*** Block opens ***

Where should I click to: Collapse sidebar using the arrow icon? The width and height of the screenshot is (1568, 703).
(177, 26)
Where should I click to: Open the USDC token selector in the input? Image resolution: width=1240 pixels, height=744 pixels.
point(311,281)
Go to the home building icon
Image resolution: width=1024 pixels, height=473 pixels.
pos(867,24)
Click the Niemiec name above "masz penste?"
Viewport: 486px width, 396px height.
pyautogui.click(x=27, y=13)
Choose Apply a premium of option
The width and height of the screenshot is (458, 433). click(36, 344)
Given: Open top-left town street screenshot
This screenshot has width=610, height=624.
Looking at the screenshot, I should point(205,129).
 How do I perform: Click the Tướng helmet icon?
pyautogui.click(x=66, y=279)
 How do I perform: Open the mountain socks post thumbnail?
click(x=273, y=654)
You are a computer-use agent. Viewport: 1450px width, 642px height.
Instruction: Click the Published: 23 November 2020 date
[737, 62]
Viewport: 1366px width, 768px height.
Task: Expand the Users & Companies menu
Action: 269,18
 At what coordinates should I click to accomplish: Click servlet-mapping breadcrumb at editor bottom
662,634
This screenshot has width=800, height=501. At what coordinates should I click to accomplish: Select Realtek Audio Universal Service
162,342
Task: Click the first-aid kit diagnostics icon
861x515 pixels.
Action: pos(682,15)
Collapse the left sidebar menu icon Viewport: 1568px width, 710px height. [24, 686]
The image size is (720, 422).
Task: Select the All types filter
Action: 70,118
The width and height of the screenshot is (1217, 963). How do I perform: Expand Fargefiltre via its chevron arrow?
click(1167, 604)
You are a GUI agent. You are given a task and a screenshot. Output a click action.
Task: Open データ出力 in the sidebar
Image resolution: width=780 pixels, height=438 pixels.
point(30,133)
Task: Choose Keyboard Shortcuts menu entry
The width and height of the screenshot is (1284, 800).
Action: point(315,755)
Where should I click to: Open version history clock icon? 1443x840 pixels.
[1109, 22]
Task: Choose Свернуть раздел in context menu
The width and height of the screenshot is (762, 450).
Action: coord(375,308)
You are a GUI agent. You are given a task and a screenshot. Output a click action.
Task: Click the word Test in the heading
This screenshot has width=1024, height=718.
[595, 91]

*** Block closes ***

=== YOUR OBJECTIVE ===
Reproduce all records exactly, without omissions.

=== SOLUTION TO THE EXERCISE ===
Where should I click to: Collapse sidebar using the arrow icon? The width and height of the screenshot is (1568, 703).
(177, 26)
Where should I click to: Open the USDC token selector in the input? Image resolution: width=1240 pixels, height=744 pixels.
point(311,281)
Go to the home building icon
Image resolution: width=1024 pixels, height=473 pixels.
pos(867,24)
Click the Niemiec name above "masz penste?"
Viewport: 486px width, 396px height.
pyautogui.click(x=27, y=13)
Choose Apply a premium of option
The width and height of the screenshot is (458, 433). click(36, 344)
Given: Open top-left town street screenshot
This screenshot has width=610, height=624.
Looking at the screenshot, I should point(205,129).
 How do I perform: Click the Tướng helmet icon?
pyautogui.click(x=66, y=279)
 How do I perform: Open the mountain socks post thumbnail?
click(x=273, y=654)
You are a computer-use agent. Viewport: 1450px width, 642px height.
Instruction: Click the Published: 23 November 2020 date
[737, 62]
Viewport: 1366px width, 768px height.
Task: Expand the Users & Companies menu
Action: 269,18
 At what coordinates should I click to accomplish: Click servlet-mapping breadcrumb at editor bottom
662,634
This screenshot has width=800, height=501. At what coordinates should I click to accomplish: Select Realtek Audio Universal Service
162,342
Task: Click the first-aid kit diagnostics icon
861x515 pixels.
Action: pos(682,15)
Collapse the left sidebar menu icon Viewport: 1568px width, 710px height. [24, 686]
The image size is (720, 422).
Task: Select the All types filter
Action: 70,118
The width and height of the screenshot is (1217, 963). How do I perform: Expand Fargefiltre via its chevron arrow?
click(1167, 604)
You are a GUI agent. You are given a task and a screenshot. Output a click action.
Task: Open データ出力 in the sidebar
Image resolution: width=780 pixels, height=438 pixels.
point(30,133)
Task: Choose Keyboard Shortcuts menu entry
The width and height of the screenshot is (1284, 800).
Action: point(315,755)
Where should I click to: Open version history clock icon? 1443x840 pixels.
[1109, 22]
Task: Choose Свернуть раздел in context menu
The width and height of the screenshot is (762, 450).
Action: coord(375,308)
You are a GUI agent. You are given a task and a screenshot. Output a click action.
Task: Click the word Test in the heading
This screenshot has width=1024, height=718.
[595, 91]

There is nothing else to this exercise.